What is needed =
Lines from the one with "Screen dimensions: 800x652" to the end of the material, both included: print them exactly and print nothing else. Omit the pictures.
------------------------------------
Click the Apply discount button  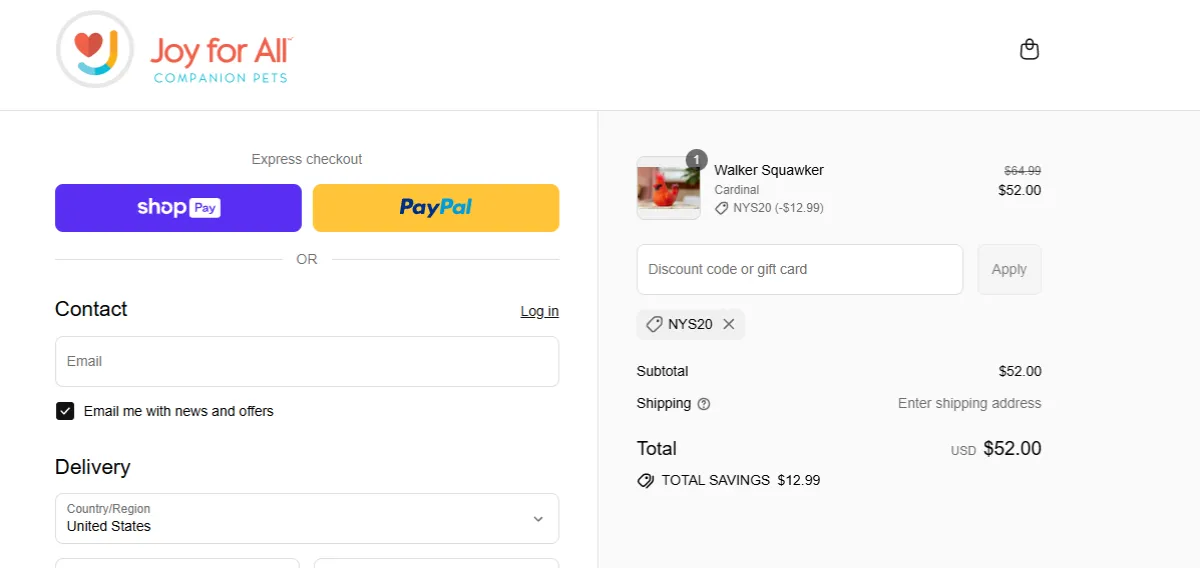1009,269
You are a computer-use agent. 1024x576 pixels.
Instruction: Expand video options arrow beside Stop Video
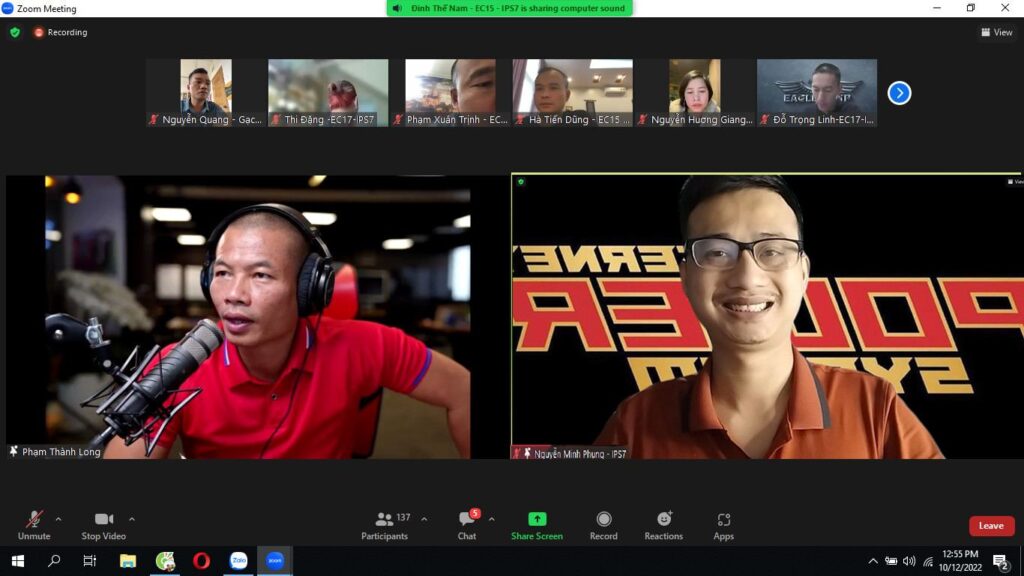coord(132,519)
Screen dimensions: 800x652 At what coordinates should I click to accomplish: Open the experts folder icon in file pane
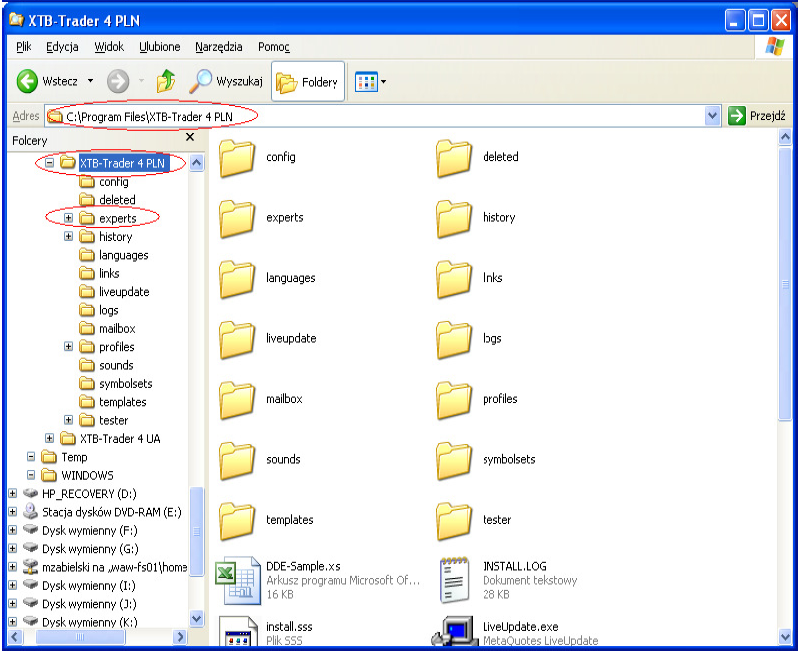click(238, 218)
------------------------------------
Exercise output =
Screen dimensions: 800x652 At what coordinates should I click to accomplish: Open the experts folder icon in file pane
click(238, 218)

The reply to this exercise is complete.